Our study is limited by its retrospective methods and the small sample size. The nature of chart review revealed inconsistencies in documentation over the time period including how home medications were documented as well as the documentation of oncologic treatment plan. Although paper charts related to the oncologic treatment plans were available for some patients, the extensiveness of the study period did not allow for paper chart review of all patients. Patients were only included based upon a list of psychotropic medications that were determined based on the more commonly seen psychotropic medication in pediatric patients and other psychotropic medications could have been missed such as long-acting injectable antipsychotics. Lorazepam, which was excluded from our study based on common non-anxiolytic usage in pediatric oncology patients, may have influenced psychiatric medication usage in our patients. We did not evaluate lorazepam dosing, which could have had varying effects.
Conclusion
Although statistical significance was not reached when comparing psychotropic medication use and intensity of oncologic treatment regimens, this study demonstrates the need for evaluation of all pediatric oncology patients for psychiatric concerns throughout their treatment course.

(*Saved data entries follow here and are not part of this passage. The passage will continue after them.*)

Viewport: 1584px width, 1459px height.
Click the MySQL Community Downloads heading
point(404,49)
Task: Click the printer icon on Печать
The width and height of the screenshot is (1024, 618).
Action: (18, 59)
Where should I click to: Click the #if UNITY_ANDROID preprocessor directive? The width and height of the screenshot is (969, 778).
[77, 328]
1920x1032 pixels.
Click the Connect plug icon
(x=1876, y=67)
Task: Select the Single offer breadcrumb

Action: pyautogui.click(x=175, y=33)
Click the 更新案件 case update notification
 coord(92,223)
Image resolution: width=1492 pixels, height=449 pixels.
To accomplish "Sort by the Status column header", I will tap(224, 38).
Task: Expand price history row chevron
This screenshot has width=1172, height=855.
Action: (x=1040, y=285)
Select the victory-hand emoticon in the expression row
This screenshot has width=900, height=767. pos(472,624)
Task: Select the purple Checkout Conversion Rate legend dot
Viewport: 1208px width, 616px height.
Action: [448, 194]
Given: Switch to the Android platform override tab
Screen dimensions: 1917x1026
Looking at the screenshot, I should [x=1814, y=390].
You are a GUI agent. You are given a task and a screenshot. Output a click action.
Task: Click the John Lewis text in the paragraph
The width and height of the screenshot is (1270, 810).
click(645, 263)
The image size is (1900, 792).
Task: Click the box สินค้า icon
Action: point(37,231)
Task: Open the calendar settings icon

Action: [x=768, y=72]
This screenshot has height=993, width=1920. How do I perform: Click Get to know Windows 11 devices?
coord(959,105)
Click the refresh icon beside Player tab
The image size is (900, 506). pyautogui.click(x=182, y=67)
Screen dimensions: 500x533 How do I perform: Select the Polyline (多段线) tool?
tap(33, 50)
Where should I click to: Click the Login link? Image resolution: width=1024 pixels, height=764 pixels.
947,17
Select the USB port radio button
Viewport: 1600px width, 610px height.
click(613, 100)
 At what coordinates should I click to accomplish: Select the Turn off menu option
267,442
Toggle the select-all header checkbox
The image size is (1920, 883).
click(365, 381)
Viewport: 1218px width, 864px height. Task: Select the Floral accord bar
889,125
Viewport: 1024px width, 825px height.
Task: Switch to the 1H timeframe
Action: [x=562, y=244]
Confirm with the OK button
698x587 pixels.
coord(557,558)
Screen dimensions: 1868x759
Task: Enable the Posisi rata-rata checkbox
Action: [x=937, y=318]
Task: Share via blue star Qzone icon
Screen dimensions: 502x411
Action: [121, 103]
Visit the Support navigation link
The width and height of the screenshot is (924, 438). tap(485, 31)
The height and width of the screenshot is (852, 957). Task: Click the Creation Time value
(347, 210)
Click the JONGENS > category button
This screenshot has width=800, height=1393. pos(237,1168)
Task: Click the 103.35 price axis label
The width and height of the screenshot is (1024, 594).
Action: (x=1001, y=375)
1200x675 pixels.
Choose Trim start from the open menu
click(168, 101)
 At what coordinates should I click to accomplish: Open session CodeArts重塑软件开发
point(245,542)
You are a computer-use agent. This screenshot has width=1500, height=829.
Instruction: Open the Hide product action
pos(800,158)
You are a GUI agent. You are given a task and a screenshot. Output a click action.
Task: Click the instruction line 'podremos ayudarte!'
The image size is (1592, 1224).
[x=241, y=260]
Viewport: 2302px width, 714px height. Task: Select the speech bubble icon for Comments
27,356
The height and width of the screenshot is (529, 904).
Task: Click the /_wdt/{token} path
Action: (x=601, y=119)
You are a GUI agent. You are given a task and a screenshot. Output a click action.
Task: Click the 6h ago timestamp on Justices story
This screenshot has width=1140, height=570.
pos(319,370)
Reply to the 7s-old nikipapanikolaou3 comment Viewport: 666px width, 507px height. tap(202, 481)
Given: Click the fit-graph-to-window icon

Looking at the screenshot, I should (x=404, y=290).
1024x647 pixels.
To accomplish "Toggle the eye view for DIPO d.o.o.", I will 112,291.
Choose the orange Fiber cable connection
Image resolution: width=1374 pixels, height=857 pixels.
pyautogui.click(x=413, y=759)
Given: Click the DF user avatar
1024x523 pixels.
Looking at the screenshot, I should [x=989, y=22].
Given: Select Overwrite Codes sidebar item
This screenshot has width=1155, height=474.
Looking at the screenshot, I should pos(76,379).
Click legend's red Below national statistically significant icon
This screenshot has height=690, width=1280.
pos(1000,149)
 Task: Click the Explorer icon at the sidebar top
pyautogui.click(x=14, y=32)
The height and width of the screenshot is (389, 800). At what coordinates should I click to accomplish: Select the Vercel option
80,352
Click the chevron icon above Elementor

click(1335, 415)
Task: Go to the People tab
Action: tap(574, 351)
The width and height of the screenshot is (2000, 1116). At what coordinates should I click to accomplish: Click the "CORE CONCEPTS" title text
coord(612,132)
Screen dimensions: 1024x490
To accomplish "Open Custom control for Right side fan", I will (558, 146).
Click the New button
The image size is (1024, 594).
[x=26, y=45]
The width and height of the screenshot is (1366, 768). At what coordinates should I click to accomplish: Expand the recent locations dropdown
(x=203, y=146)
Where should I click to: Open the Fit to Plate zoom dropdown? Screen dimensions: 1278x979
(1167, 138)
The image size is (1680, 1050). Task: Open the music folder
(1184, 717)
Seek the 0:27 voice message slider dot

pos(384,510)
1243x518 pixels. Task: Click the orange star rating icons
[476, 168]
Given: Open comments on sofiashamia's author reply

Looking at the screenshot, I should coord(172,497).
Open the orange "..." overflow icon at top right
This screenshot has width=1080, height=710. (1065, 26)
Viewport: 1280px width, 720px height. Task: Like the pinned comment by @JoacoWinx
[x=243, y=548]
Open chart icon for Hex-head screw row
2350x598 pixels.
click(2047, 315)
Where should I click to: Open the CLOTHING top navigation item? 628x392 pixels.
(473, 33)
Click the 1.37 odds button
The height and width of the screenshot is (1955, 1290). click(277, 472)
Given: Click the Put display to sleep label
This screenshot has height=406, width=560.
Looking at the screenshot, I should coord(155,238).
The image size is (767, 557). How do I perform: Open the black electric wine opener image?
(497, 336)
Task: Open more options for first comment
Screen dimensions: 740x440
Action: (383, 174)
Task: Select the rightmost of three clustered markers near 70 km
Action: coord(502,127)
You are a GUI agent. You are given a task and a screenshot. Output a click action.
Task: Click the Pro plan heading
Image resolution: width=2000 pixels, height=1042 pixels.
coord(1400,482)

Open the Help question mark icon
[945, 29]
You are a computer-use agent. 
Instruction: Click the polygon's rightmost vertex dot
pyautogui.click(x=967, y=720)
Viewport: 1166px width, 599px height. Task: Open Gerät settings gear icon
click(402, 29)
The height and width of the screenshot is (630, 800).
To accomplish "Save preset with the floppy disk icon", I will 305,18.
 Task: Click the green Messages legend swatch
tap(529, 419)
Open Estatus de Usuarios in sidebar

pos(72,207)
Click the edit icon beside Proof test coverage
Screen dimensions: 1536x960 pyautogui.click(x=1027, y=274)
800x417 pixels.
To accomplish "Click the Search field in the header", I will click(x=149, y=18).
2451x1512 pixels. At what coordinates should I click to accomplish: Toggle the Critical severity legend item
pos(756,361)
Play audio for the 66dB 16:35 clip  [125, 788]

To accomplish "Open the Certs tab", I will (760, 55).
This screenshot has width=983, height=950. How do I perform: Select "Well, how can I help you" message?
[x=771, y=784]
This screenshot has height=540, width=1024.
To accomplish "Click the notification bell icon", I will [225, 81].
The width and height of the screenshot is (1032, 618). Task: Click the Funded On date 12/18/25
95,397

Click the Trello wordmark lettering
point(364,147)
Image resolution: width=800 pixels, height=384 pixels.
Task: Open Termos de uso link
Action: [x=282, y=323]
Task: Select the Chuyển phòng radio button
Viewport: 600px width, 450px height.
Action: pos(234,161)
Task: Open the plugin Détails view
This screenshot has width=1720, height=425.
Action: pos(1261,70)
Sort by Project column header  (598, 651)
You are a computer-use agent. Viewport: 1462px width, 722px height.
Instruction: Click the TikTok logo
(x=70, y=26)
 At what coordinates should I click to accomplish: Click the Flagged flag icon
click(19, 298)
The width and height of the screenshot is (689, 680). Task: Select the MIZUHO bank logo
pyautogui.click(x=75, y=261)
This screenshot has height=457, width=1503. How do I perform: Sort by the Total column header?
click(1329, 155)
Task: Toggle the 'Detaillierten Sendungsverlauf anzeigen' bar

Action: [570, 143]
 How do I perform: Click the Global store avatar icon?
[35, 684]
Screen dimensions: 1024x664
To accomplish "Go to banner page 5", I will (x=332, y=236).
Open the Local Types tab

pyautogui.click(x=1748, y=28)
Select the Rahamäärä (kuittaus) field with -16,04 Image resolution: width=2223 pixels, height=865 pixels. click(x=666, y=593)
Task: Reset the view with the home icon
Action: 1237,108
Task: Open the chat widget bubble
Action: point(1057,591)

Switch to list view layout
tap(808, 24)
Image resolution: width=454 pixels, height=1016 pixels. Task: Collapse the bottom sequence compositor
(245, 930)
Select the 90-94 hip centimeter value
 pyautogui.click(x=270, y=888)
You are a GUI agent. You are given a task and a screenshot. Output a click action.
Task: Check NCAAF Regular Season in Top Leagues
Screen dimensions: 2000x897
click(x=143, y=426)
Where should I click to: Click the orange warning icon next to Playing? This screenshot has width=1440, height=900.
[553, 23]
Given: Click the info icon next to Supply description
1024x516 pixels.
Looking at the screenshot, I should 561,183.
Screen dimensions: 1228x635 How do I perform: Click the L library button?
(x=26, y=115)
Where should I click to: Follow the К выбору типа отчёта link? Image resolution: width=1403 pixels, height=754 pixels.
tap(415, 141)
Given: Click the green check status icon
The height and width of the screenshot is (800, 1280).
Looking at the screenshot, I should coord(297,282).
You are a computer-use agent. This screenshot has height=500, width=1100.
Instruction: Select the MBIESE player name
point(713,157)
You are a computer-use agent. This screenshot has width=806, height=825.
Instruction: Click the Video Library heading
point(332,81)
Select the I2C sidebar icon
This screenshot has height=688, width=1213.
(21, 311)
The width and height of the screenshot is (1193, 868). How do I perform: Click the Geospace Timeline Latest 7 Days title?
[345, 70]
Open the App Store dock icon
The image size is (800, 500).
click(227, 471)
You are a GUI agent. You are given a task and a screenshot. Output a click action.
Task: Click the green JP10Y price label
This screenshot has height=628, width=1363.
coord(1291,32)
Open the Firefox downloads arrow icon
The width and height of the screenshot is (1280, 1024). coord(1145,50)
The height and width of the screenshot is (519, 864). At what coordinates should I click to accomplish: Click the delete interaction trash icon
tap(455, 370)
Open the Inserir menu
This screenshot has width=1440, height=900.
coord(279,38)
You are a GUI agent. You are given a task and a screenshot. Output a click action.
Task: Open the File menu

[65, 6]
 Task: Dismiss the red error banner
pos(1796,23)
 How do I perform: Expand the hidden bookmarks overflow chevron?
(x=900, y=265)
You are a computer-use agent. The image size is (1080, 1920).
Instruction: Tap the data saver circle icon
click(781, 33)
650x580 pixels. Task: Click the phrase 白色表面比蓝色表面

Our data indicate that patients across the spectrum of oncologic treatment intensity are prescribed psychotropic medications to manage a number of conditions such as depression and anxiety. When treating pediatric oncology patients, treatment teams should consider the psychiatric needs of the patient and facilitate the necessary resources to ensure treatment of those needs.
Supplementary Material
Acknowledgments
The authors acknowledge the contributions of Robert Kuhn, PharmD; Elizabeth Beckman, PharmD; and Hannah Johnson, PharmD who were consulted throughout this project. Preliminary results were presented at Pediatric Pharmacy Association Annual Meeting Resident Project Presentations virtually on April 24, 2021.
ABBREVIATIONS
- ITR-3
Intensity of Treatment Rating Scale
Funding Statement
Disclosures. The authors declare no financial interest in any product or service mentioned in the manuscript, including grants, equipment, medications, employment, gifts, and honoraria. Natalie Gray had full access to all the data in the study and takes responsibility for the integrity of the data and the accuracy of the data analysis. The project described was supported by the National Institutes of Health (NIH) National Center for Advancing Translational Sciences through grant number UL1TR001998. The content is solely the responsibility of the authors and does not necessarily represent the official views of the NIH.
Footnotes
Disclosures. The authors declare no conflicts.
Ethical Approval and Informed Consent. The authors assert that all procedures contributing to this work comply with the ethical standards of the relevant national guidelines on human experimentation and have been approved by the appropriate committees at our institution. Given the nature of this study, informed consent was not required.